__Task goal__
A verbatim copy of the lines from the one with "Hide the Lampen object in viewport" through the final line below is required; print it and nothing else.
╭─ The data
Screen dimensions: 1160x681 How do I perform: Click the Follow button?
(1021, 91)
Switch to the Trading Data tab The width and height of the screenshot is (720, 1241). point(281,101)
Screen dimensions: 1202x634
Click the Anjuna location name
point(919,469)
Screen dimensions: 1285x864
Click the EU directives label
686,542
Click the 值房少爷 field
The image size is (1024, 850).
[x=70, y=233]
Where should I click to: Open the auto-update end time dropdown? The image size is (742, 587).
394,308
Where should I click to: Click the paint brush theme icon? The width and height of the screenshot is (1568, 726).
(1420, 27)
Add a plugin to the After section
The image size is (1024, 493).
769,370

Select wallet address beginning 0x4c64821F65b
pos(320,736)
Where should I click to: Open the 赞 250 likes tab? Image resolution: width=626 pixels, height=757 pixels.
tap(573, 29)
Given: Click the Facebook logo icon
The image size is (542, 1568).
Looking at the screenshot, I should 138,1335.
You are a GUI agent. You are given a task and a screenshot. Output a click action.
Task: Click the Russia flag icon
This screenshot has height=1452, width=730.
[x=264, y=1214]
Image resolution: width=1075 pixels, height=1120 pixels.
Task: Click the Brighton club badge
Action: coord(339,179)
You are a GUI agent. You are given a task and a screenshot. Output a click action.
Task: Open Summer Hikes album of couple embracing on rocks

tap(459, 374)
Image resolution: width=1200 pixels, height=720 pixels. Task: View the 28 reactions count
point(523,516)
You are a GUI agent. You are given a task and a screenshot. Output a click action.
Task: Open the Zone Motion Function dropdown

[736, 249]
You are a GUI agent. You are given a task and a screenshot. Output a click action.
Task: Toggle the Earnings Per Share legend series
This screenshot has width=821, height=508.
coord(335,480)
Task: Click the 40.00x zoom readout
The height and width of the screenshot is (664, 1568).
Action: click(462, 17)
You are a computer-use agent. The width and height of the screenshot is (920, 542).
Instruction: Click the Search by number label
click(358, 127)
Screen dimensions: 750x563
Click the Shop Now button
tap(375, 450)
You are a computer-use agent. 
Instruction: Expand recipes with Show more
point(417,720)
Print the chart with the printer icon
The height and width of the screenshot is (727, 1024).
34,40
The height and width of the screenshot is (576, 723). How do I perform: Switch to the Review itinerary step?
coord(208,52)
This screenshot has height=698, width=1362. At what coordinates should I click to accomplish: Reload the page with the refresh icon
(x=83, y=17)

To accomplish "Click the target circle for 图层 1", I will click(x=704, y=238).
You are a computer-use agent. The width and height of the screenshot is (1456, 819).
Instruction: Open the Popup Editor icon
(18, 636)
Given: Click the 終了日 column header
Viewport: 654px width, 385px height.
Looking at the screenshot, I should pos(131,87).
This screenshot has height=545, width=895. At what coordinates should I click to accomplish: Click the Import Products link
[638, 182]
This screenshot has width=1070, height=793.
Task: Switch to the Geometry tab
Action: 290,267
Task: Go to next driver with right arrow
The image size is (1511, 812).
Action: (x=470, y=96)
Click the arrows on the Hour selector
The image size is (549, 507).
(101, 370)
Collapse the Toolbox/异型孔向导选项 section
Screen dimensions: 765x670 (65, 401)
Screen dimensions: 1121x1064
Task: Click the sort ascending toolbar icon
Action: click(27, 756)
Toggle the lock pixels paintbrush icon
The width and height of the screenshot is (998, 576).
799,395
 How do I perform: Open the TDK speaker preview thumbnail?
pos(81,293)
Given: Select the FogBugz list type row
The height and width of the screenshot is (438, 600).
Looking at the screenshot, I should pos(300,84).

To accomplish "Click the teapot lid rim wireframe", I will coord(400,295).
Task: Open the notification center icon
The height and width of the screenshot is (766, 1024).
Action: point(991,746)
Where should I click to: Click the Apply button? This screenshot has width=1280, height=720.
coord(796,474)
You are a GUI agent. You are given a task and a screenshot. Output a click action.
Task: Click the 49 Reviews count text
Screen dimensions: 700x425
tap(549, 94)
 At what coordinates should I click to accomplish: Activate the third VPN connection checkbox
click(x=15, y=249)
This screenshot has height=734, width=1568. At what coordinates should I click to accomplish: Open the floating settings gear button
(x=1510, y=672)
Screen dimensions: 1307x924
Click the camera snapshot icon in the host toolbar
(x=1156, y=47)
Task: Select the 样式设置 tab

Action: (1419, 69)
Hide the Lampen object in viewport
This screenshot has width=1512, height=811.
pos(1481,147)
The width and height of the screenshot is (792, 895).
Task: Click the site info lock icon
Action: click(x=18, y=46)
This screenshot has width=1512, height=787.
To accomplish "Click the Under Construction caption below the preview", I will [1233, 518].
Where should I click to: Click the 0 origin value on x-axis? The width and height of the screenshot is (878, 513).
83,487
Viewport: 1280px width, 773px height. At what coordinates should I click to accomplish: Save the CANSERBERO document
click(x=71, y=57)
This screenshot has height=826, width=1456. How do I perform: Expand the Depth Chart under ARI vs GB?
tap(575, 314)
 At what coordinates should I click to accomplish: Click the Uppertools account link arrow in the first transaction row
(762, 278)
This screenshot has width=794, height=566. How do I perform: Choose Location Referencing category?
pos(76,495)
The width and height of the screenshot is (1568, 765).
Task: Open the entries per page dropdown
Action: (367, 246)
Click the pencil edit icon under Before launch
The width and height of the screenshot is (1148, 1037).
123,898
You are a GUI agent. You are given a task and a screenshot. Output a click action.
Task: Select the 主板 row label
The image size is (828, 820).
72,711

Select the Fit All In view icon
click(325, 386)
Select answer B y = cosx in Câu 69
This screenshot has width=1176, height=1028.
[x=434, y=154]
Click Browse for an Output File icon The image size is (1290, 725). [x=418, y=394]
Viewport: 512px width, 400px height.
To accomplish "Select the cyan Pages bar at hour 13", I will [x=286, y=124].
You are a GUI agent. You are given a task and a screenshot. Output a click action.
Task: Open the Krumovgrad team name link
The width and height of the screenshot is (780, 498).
╰─
__Written response__
Hide the Lampen object in viewport
This screenshot has width=1512, height=811.
pos(1481,147)
The width and height of the screenshot is (792, 895).
Task: Click the site info lock icon
Action: click(x=18, y=46)
This screenshot has width=1512, height=787.
To accomplish "Click the Under Construction caption below the preview", I will [1233, 518].
Where should I click to: Click the 0 origin value on x-axis? The width and height of the screenshot is (878, 513).
83,487
Viewport: 1280px width, 773px height. At what coordinates should I click to accomplish: Save the CANSERBERO document
click(x=71, y=57)
This screenshot has height=826, width=1456. How do I perform: Expand the Depth Chart under ARI vs GB?
tap(575, 314)
 At what coordinates should I click to accomplish: Click the Uppertools account link arrow in the first transaction row
(762, 278)
This screenshot has width=794, height=566. How do I perform: Choose Location Referencing category?
pos(76,495)
The width and height of the screenshot is (1568, 765).
Task: Open the entries per page dropdown
Action: (367, 246)
Click the pencil edit icon under Before launch
The width and height of the screenshot is (1148, 1037).
123,898
You are a GUI agent. You are given a task and a screenshot. Output a click action.
Task: Select the 主板 row label
The image size is (828, 820).
72,711

Select the Fit All In view icon
click(325, 386)
Select answer B y = cosx in Câu 69
This screenshot has width=1176, height=1028.
[x=434, y=154]
Click Browse for an Output File icon The image size is (1290, 725). [x=418, y=394]
Viewport: 512px width, 400px height.
To accomplish "Select the cyan Pages bar at hour 13", I will [x=286, y=124].
You are a GUI agent. You are given a task and a screenshot. Output a click action.
Task: Open the Krumovgrad team name link
The width and height of the screenshot is (780, 498).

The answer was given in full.